Jiang Suizhou ne savait pas pourquoi il posait soudainement une telle question. Qui plus est, il n'avait pas menti.
Il était confus. Il retourna les paroles de Huo Wujiu dans sa tête et y réfléchit un moment. Finalement, il saisit un indice.
Il demandait ce qui s'était passé au palais aujourd'hui, n'est-ce pas ? Alors, le seul incident majeur était quand Lou Yue avait réprimandé Pang Shao. C'était parce qu'il était ivre et embrouillé qu'il laissait ces pensées confuses entraver son fil de pensée. Il avait même oublié un événement aussi majeur. Pas étonnant que Huo Wujiu soit mécontent. Cela devait être parce qu'il était inquiet pour Lou Yue, mais il faisait l'idiot...
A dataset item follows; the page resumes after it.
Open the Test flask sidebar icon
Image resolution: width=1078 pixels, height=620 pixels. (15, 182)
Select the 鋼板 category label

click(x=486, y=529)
Avec cela à l'esprit, Jiang Suizhou répondit : "Quelque chose s'est passé. Lors du banquet plus tôt, le général Lou a pointé du doigt le nez de Pang Shao et l'a réprimandé. Pang Shao n'a pas perdu son calme à ce moment-là, mais son expression était déjà tonitruante. Maintenant que le général Lou est de retour dans la capitale, il a ordonné à son immense armée d'attendre le déploiement à l'extérieur de la ville. Je pense que Pang Shao a peur de sa puissance militaire et veut lui faire quelque chose. Après l'incident d'aujourd'hui, Pang Shao agira probablement immédiatement..."
Plus Huo Wujiu écoutait, plus il fronçait les sourcils.
Il parlait de bêtises sans rapport. Si Pang Shao voulait vraiment s'en prendre à Lou Yue, ce serait l'occasion parfaite pour l'inciter à faire défection. Il lui demandait clairement quels griefs il avait subis aujourd'hui, mais Jiang Suizhou se préoccupait tellement d'autres affaires, plus ennuyeuses, des affaires triviales. Sa voix était lente et douce, et cela le rendait inexplicablement angoissé et plus anxieux.
Il ouvrit la bouche sans avertissement et interrompit Jiang Suizhou.
"Est-ce que je parlais de ça ?" Il insista, "Qu'est-ce qui ne va pas avec toi aujourd'hui ?"
Il l'arrêta net. Son interruption soudaine était deux fois plus lourde que d'habitude. Huo Wujiu avait toujours été dominateur, une caractéristique qu'il avait cultivée en commandant l'armée pendant de nombreuses années. Alors qu’il parlait sans prévenir, Jiang Suizhou fut tellement surpris que ses épaules tremblèrent.
"Q-Quoi ?"
C'était la première fois qu'ils étaient en désaccord. Huo Wujiu le foudroya du regard. Jiang Suizhou baissa les yeux, déclara qu'il était ivre et poussa la porte pour partir. Quand la brise nocturne souffla, ses yeux brûlaient, mais son corps était glacé.
Il ne savait pas pourquoi Huo Wujiu s’était soudainement mis en colère, et il n'avait jamais vu Huo Wujiu aussi féroce. Ce n'était normalement pas très grave. Même des amis ordinaires se disputeraient après avoir passé beaucoup de temps ensemble. Il ne prenait jamais de telles choses futiles à cœur.
Il ne pouvait tout simplement pas s'empêcher de se sentir lésé, d'autant plus qu'il savait que l'homme ne pourrait jamais l'apprécier et allait se mettre en couple avec quelqu'un d'autre. Peu importe à quel point il se perdait dans divers fantasmes et conjectures, tout n'était que des pensées inutile.s
Lorsqu'il est retourné dans la maison principale, même Meng Qianshan a remarqué qu'il n'était pas heureux. Trop d'événements s'étaient produits aujourd'hui, et le Prince était déjà épuisé à se creuser la tête. À en juger par son visage, il venait probablement d'avoir un désaccord de plus avec Madame Huo.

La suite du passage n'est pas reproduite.